Antes de entender como são utilizadas por criminosos, é importante entender bem como funcionam. Como o próprio nome já diz, elas são um tipo de moedas virtuais que podem ser utilizadas em transações onlines de forma autônoma e segura.

Elas não possuem vínculo com instituições financeiras, desse modo não passam por bancos ou outros intermediários quando são transacionadas. Logo, não possuem nenhum tipo de autoridade de regulamentação.

Isso permite que as criptomoedas tenham taxas bem menores e praticamente nenhuma burocracia, o que estimula cada vez mais empresas a utilizarem-na como meio de pagamento para serviços adquiridos pela rede.


Como as criptomoedas são utilizadas pelo cibercrime?

As transações feitas com moedas digitais são públicas, rastreáveis e armazenadas na rede, podendo ser visualizadas por qualquer pessoa que tenha o endereço eletrônico delas.

No entanto, podem ser criadas por qualquer pessoa, sem a necessidade de uma identidade real. Desse modo, apenas o que pode ser rastreado é a carteira digital das transações e não o usuário.

Desse modo, a criptografia do processo dificulta que autoridades sejam capazes de rastrear as possíveis atividades ilícitas envolvendo as criptomoedas, o que leva os cibercriminosos a se aproveitarem da privacidade para utilizar o dinheiro de forma ilegal.

Essa brecha na tecnologia tem incentivado muitas pessoas mal intencionadas a adotarem moedas como o bitcoin para movimentar grandes quantias de forma ilegal, sem se preocupar com averiguação bancária. Isso permite que criminosos “lavem” o dinheiro sujo, trocando as moedas por dinheiro convencional.

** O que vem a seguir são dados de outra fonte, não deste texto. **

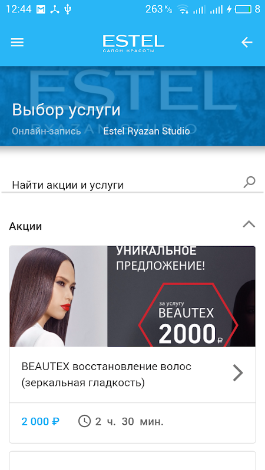Collapse the Акции section

pyautogui.click(x=249, y=224)
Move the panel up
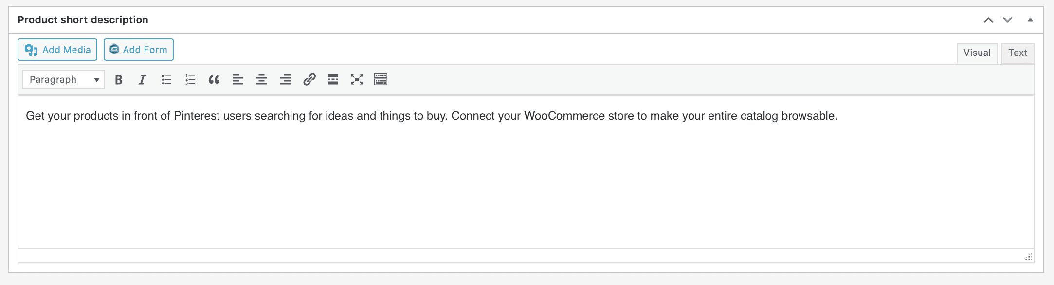This screenshot has height=285, width=1054. pyautogui.click(x=988, y=20)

Outra forma que hackers têm explorado as criptomoedas é por meio do ataque chamado Cryptojacking. Essa ameaça utiliza o poder de processamento dos computadores das vítimas para fazer a mineração de criptomoedas.

Desse modo, os criminosos assumem o controle de outros usuários, usando-o de forma fraudulenta, conseguindo emitir bitcoins ou outras moedas digitais em troca.

Diante dessa nova realidade de transações financeiras, as empresas precisam redobrar os seus cuidados para garantir que nenhuma ameaça tenha acesso a seus ativos digitais.

Assim como pode ser utilizada pelo mal, a criptomoeda também é capaz de proporcionar muitos benefícios para os negócios. Portanto, o importante é se prevenir, estabelecer processos e políticas de segurança reforçados, além de contar com boas ferramentas e profissionais especializados para dificultar esse tipo de ataque.